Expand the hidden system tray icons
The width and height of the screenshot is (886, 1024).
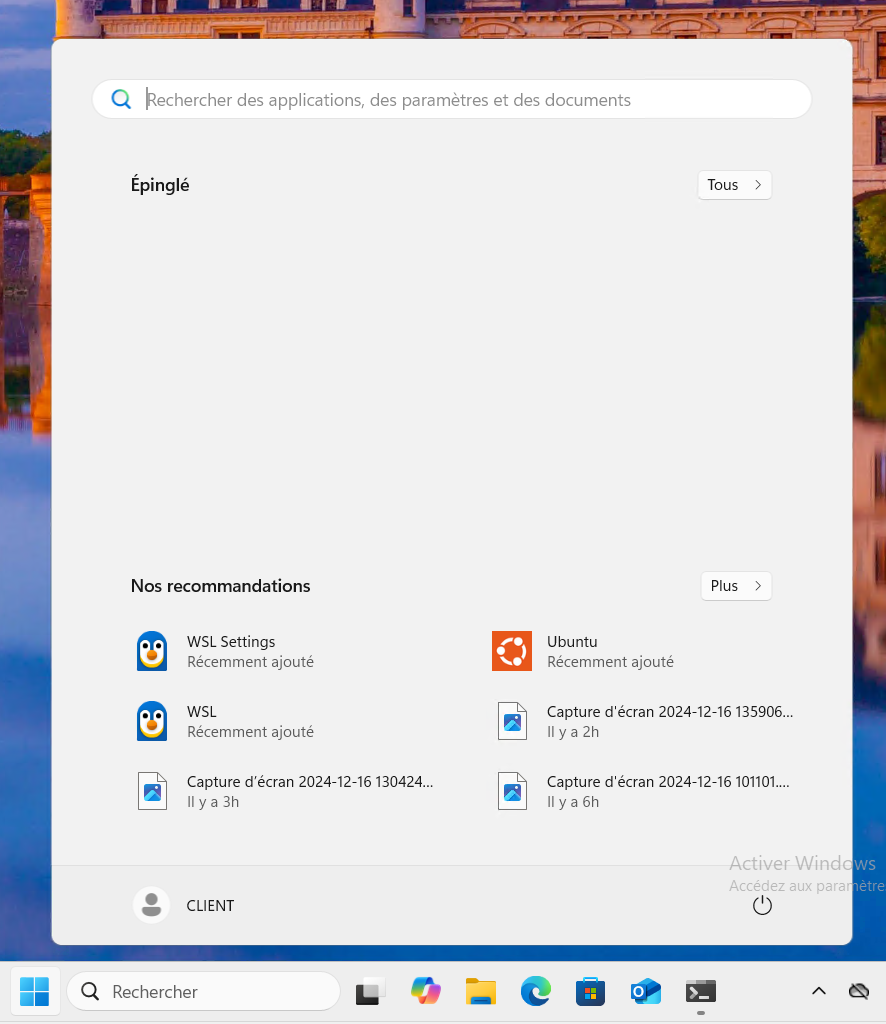pos(818,991)
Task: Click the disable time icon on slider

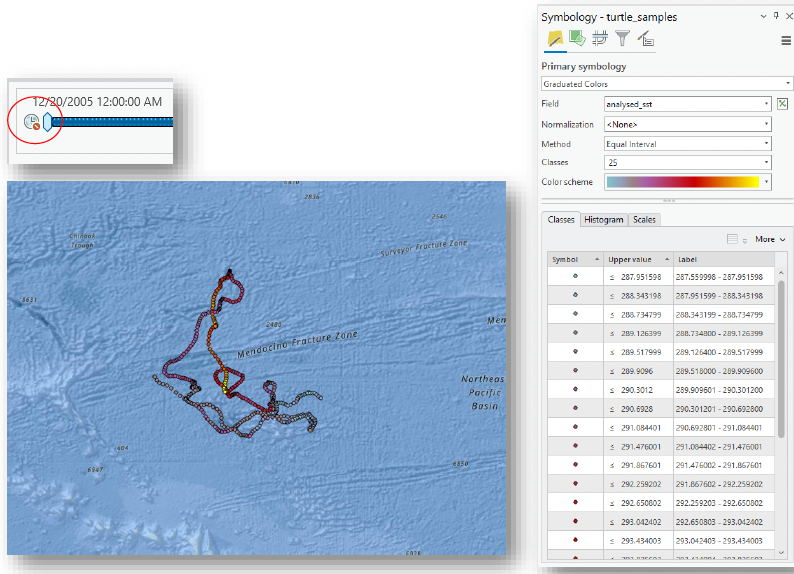Action: (32, 122)
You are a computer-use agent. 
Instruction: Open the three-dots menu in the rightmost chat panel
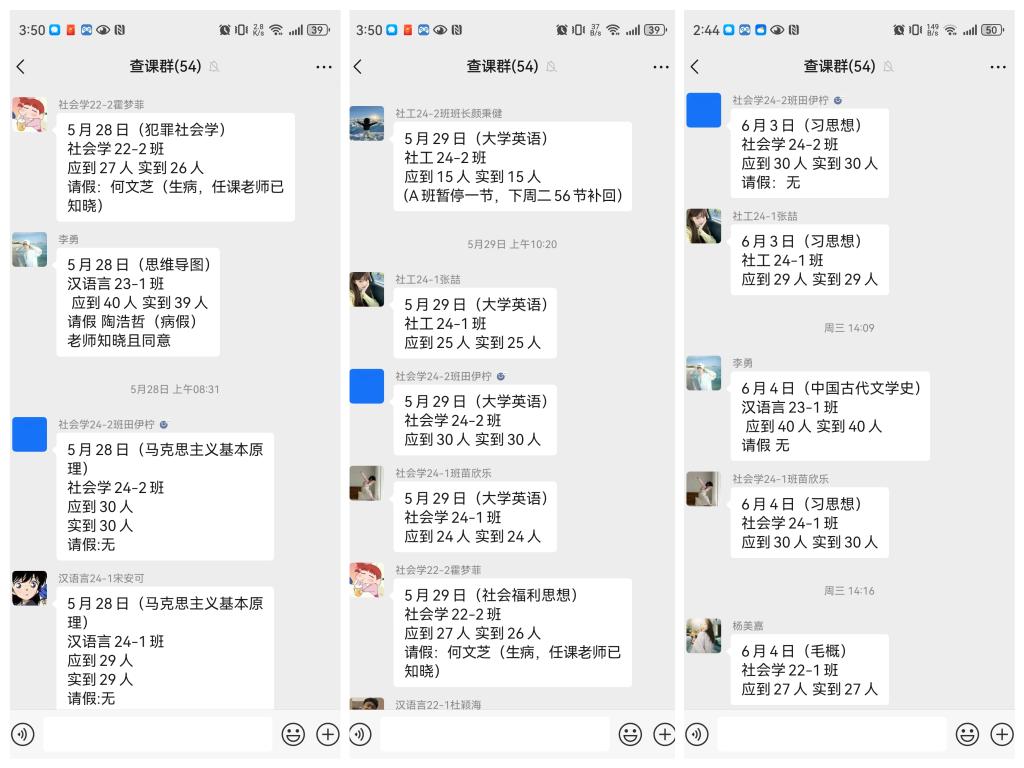tap(998, 67)
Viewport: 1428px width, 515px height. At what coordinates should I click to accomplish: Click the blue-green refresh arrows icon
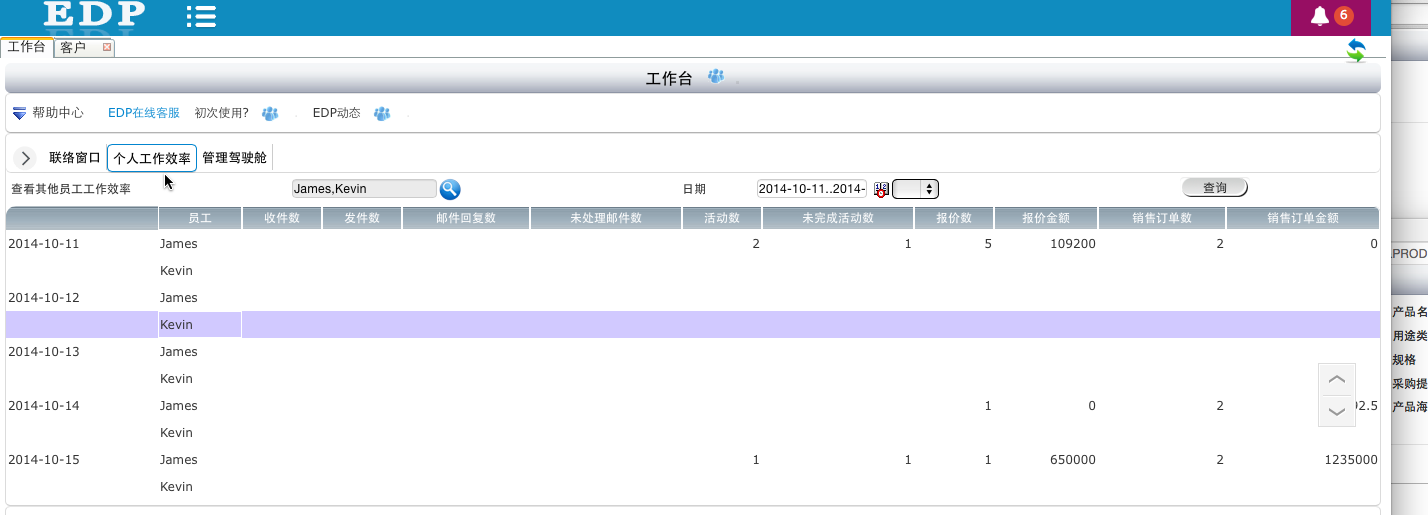pos(1355,51)
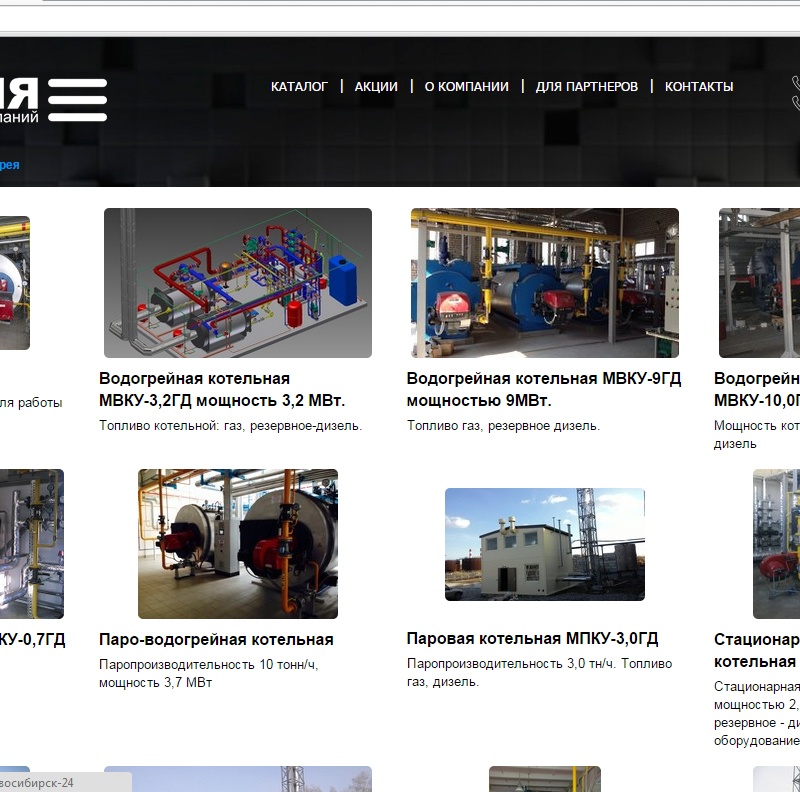Viewport: 800px width, 792px height.
Task: Go to the АКЦИИ page
Action: pos(376,87)
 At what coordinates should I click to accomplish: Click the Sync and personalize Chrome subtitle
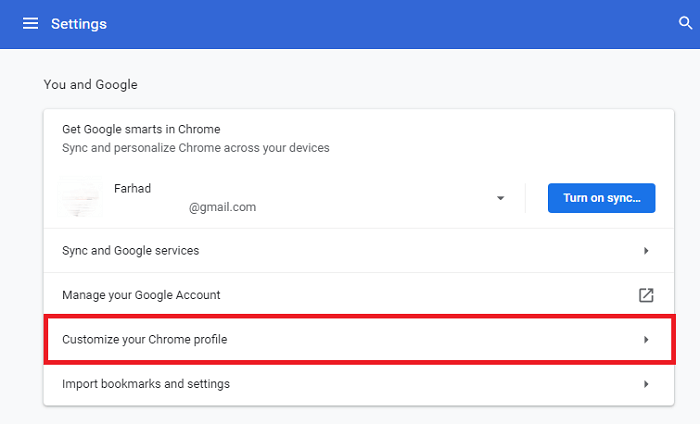click(x=196, y=147)
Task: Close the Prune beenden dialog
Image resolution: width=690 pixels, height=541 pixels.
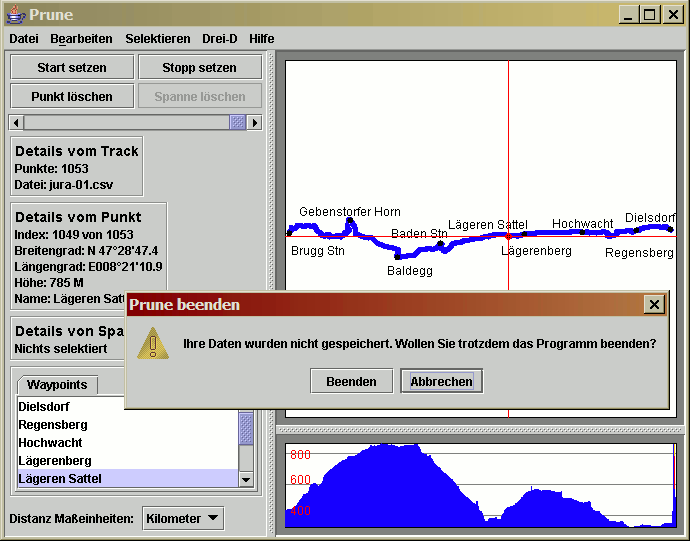Action: coord(654,304)
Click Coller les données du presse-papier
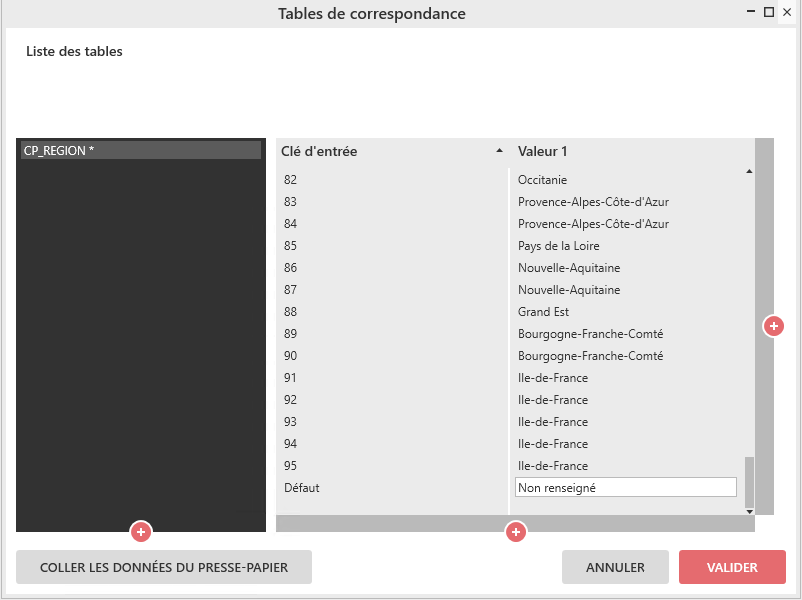802x600 pixels. tap(164, 567)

* * * *

Output all the material above exactly once more, leaving every picture out.

Expand the hidden system tray icons
The width and height of the screenshot is (886, 1024).
pos(818,991)
Task: Click the disable time icon on slider

Action: (32, 122)
You are a computer-use agent. 
Instruction: Open the three-dots menu in the rightmost chat panel
tap(998, 67)
Viewport: 1428px width, 515px height. At what coordinates should I click to accomplish: Click the blue-green refresh arrows icon
pos(1355,51)
Viewport: 800px width, 792px height.
Task: Go to the АКЦИИ page
Action: pos(376,87)
 At what coordinates should I click to accomplish: Click the Sync and personalize Chrome subtitle
click(x=196, y=147)
Task: Close the Prune beenden dialog
Image resolution: width=690 pixels, height=541 pixels.
Action: coord(654,304)
Click Coller les données du presse-papier
802x600 pixels. tap(164, 567)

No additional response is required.